Extracto de la página:
El primer ministro de Italia presentó la renuncia a su cargo ante el presidente Giorgio Napolitano, después de que el Parlamento aprobara el presupuesto 2013, preparando el camino para que se convoque a elecciones en febrero.

“Mi Gobierno ha terminado y no por culpa de los mayas”, aseguró el dimisionario premier, en alusión al retiro del apoyo parlamentario por parte del Pueblo de la Libertad (PDL), la fuerza política conducida por Silvio Berlusconi. Mario Monti, ex comisario europeo, había sido nombrado hace un año para liderar un gobierno técnico que salvase a Italia de la crisis financiera.

Si bien ha guardado secreto sobre sus planes políticos, Monti enfrenta a una creciente presión para presentarse como candidato en los próximos comicios. En una maniobra política por recuperar su debilitada imagen, Berlusconi ofreció retirar su postulación si Monti decide finalmente convertirse en el “candidato de los moderados”, en cuyo caso el PDL lo respaldaría.

Instrucciones: Anota todas las personas que aparecen con nombre propio en la noticia sobre la renuncia del primer ministro de Italia.

Material proporcionado:
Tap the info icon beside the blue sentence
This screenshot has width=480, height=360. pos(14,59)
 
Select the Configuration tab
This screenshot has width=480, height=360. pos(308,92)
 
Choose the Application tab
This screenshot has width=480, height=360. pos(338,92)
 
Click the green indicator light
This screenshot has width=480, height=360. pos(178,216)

--

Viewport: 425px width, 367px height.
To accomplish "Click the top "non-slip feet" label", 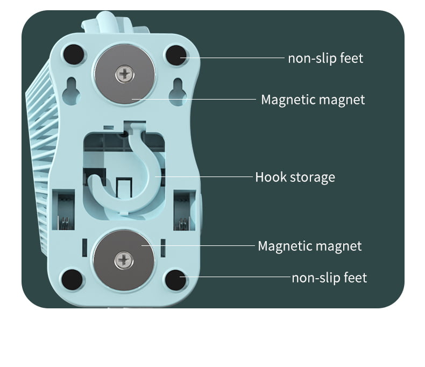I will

Respuesta del ejercicio:
Giorgio Napolitano
Silvio Berlusconi
Mario Monti